To do →
Each line of the entries that mentions the string "computer" needs to be reported.

Data for this exercise →
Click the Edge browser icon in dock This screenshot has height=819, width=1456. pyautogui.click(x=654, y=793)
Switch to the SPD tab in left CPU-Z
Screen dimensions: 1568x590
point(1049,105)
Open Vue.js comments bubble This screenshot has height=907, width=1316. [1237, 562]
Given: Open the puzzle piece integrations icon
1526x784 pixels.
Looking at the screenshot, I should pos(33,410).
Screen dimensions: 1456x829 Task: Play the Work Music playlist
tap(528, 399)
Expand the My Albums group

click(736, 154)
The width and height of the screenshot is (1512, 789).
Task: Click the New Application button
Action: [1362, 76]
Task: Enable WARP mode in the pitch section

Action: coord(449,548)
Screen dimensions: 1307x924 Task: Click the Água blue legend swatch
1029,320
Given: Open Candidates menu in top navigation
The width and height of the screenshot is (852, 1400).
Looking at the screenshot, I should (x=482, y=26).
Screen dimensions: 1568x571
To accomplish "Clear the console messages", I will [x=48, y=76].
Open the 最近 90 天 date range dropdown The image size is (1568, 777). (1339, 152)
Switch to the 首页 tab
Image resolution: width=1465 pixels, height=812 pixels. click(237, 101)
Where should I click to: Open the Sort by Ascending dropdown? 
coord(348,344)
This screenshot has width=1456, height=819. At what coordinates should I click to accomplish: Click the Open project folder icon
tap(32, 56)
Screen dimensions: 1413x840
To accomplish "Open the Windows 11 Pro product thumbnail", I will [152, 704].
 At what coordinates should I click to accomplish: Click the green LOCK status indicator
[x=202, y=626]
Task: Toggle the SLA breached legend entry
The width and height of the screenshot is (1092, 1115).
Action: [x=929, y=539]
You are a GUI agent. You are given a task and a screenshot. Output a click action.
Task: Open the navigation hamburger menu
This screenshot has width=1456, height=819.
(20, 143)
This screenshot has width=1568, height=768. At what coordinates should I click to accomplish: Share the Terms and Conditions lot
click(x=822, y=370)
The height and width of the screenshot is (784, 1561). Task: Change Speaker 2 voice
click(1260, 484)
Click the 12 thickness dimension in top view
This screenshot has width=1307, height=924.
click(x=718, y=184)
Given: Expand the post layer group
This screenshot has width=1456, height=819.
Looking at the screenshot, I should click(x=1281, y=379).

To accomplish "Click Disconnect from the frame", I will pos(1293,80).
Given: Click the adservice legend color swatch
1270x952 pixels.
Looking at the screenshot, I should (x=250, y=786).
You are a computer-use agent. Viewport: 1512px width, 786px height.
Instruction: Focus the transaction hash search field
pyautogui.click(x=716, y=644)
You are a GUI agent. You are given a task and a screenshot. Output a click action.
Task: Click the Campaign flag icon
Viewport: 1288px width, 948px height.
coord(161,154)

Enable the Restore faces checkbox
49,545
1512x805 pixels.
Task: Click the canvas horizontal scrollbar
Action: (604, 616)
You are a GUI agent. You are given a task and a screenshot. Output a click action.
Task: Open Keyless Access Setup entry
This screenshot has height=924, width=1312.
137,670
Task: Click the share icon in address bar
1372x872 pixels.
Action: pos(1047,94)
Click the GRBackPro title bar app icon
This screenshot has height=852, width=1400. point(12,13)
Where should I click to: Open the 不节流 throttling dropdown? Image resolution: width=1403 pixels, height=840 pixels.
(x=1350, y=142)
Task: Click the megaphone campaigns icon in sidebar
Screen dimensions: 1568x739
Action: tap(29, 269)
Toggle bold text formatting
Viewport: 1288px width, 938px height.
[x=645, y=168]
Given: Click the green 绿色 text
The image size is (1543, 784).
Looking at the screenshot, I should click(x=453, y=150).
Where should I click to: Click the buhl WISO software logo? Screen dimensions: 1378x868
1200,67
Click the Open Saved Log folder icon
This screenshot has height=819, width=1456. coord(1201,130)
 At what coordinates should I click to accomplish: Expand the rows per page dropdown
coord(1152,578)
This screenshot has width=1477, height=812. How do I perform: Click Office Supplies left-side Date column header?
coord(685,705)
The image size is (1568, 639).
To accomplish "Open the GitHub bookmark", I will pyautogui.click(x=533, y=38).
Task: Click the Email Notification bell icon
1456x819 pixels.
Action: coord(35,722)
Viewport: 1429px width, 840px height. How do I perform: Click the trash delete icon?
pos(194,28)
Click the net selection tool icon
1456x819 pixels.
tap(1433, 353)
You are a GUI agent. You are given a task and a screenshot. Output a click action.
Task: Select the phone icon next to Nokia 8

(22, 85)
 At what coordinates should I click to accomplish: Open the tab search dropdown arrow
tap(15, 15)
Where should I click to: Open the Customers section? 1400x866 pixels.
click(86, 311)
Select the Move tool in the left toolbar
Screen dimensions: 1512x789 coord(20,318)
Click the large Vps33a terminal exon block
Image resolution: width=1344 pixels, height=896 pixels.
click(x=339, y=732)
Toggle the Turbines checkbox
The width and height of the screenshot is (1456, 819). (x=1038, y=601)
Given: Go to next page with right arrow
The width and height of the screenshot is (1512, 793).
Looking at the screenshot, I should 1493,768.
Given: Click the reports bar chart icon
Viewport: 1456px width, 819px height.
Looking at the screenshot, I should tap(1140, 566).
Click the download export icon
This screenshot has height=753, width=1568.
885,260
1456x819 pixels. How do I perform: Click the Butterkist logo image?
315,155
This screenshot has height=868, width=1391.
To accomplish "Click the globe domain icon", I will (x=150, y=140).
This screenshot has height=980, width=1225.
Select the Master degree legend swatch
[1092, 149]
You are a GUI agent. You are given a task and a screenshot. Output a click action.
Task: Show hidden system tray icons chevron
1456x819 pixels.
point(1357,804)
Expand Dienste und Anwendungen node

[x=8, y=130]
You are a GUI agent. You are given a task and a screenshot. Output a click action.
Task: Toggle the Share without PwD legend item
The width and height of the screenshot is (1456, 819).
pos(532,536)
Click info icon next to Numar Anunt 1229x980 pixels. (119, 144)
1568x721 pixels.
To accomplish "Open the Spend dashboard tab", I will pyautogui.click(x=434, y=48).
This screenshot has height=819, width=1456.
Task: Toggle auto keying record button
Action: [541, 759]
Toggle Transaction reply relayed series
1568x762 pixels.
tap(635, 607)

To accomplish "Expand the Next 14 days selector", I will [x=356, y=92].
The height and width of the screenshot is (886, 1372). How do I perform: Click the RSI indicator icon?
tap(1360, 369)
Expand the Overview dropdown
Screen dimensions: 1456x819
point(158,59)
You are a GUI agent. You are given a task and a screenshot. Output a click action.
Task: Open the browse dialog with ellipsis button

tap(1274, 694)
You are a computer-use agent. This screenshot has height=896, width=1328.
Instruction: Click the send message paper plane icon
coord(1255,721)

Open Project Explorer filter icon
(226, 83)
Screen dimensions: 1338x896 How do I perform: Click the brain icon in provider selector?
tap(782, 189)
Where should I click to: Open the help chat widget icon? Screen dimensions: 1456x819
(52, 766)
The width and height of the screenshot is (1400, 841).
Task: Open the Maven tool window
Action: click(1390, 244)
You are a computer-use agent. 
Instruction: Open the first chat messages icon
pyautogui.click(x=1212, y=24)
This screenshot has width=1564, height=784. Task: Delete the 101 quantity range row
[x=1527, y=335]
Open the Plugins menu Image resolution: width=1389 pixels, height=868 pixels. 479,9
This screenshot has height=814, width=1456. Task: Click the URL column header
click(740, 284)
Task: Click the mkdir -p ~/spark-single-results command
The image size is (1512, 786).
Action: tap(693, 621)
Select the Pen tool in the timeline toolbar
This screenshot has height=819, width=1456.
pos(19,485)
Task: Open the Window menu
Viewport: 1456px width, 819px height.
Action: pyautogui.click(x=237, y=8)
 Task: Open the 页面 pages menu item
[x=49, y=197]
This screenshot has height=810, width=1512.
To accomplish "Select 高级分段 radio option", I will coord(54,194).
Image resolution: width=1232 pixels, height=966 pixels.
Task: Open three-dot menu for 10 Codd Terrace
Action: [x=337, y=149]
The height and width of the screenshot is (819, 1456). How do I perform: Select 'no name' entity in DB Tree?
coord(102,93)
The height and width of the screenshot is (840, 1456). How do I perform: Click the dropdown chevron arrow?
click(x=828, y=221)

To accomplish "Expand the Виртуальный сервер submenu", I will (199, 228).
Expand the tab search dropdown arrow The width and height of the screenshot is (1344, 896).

Task output →
You are a computer-use agent. Viewport: 1512px width, 786px height.
You are a computer-use agent. This screenshot has height=896, width=1328.
You are a computer-use agent. 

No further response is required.